- [WHAT IS NEEDED]:
Output the data below exactly, down to the last character.

Pixel coordinate grounding data
╭──
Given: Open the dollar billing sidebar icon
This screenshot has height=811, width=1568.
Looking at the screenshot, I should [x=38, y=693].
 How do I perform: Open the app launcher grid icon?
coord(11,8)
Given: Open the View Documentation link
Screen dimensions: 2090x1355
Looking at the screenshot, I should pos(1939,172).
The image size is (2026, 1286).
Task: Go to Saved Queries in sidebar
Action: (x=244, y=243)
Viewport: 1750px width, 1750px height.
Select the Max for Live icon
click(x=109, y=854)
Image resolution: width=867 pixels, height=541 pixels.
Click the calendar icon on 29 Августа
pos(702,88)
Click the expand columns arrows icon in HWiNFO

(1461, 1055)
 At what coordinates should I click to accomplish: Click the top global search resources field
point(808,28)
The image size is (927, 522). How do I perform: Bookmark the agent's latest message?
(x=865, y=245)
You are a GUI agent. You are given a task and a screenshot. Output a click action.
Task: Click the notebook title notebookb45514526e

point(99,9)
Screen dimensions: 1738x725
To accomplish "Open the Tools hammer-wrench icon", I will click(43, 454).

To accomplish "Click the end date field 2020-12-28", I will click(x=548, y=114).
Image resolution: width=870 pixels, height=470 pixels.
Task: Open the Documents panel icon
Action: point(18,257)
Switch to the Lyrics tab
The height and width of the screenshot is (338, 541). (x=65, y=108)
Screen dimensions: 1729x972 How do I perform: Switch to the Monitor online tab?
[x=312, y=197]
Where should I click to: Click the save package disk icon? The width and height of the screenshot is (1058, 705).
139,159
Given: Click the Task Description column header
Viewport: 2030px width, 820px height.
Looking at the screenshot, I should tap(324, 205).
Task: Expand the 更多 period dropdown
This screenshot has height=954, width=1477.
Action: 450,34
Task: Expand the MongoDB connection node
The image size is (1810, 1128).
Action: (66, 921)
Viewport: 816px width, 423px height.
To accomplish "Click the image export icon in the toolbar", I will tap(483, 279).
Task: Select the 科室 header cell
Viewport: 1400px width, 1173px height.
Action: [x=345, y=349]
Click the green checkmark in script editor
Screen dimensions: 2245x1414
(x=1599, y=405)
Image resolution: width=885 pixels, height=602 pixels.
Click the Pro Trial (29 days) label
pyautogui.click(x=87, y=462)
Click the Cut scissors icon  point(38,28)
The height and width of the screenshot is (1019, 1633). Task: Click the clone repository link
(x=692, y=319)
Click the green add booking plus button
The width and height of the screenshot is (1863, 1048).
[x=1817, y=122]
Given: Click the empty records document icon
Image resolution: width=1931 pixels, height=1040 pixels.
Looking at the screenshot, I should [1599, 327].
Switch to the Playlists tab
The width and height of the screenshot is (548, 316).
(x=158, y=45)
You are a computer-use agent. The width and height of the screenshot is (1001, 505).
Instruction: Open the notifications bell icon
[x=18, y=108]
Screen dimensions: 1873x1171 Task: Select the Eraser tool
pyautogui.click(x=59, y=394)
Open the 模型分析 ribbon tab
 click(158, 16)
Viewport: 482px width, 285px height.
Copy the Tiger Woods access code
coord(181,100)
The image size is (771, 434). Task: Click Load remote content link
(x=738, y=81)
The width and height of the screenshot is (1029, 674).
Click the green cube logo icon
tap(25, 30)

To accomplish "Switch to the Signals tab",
╰──
- [EXERCISE RESPONSE]:
Given: Open the dollar billing sidebar icon
This screenshot has height=811, width=1568.
Looking at the screenshot, I should [x=38, y=693].
 How do I perform: Open the app launcher grid icon?
coord(11,8)
Given: Open the View Documentation link
Screen dimensions: 2090x1355
Looking at the screenshot, I should pos(1939,172).
The image size is (2026, 1286).
Task: Go to Saved Queries in sidebar
Action: (x=244, y=243)
Viewport: 1750px width, 1750px height.
Select the Max for Live icon
click(x=109, y=854)
Image resolution: width=867 pixels, height=541 pixels.
Click the calendar icon on 29 Августа
pos(702,88)
Click the expand columns arrows icon in HWiNFO

(1461, 1055)
 At what coordinates should I click to accomplish: Click the top global search resources field
point(808,28)
The image size is (927, 522). How do I perform: Bookmark the agent's latest message?
(x=865, y=245)
You are a GUI agent. You are given a task and a screenshot. Output a click action.
Task: Click the notebook title notebookb45514526e

point(99,9)
Screen dimensions: 1738x725
To accomplish "Open the Tools hammer-wrench icon", I will click(43, 454).

To accomplish "Click the end date field 2020-12-28", I will click(x=548, y=114).
Image resolution: width=870 pixels, height=470 pixels.
Task: Open the Documents panel icon
Action: point(18,257)
Switch to the Lyrics tab
The height and width of the screenshot is (338, 541). (x=65, y=108)
Screen dimensions: 1729x972 How do I perform: Switch to the Monitor online tab?
[x=312, y=197]
Where should I click to: Click the save package disk icon? The width and height of the screenshot is (1058, 705).
139,159
Given: Click the Task Description column header
Viewport: 2030px width, 820px height.
Looking at the screenshot, I should tap(324, 205).
Task: Expand the 更多 period dropdown
This screenshot has height=954, width=1477.
Action: 450,34
Task: Expand the MongoDB connection node
The image size is (1810, 1128).
Action: (66, 921)
Viewport: 816px width, 423px height.
To accomplish "Click the image export icon in the toolbar", I will tap(483, 279).
Task: Select the 科室 header cell
Viewport: 1400px width, 1173px height.
Action: [x=345, y=349]
Click the green checkmark in script editor
Screen dimensions: 2245x1414
(x=1599, y=405)
Image resolution: width=885 pixels, height=602 pixels.
Click the Pro Trial (29 days) label
pyautogui.click(x=87, y=462)
Click the Cut scissors icon  point(38,28)
The height and width of the screenshot is (1019, 1633). Task: Click the clone repository link
(x=692, y=319)
Click the green add booking plus button
The width and height of the screenshot is (1863, 1048).
[x=1817, y=122]
Given: Click the empty records document icon
Image resolution: width=1931 pixels, height=1040 pixels.
Looking at the screenshot, I should [1599, 327].
Switch to the Playlists tab
The width and height of the screenshot is (548, 316).
(x=158, y=45)
You are a computer-use agent. The width and height of the screenshot is (1001, 505).
Instruction: Open the notifications bell icon
[x=18, y=108]
Screen dimensions: 1873x1171 Task: Select the Eraser tool
pyautogui.click(x=59, y=394)
Open the 模型分析 ribbon tab
 click(158, 16)
Viewport: 482px width, 285px height.
Copy the Tiger Woods access code
coord(181,100)
The image size is (771, 434). Task: Click Load remote content link
(x=738, y=81)
The width and height of the screenshot is (1029, 674).
Click the green cube logo icon
tap(25, 30)

To accomplish "Switch to the Signals tab",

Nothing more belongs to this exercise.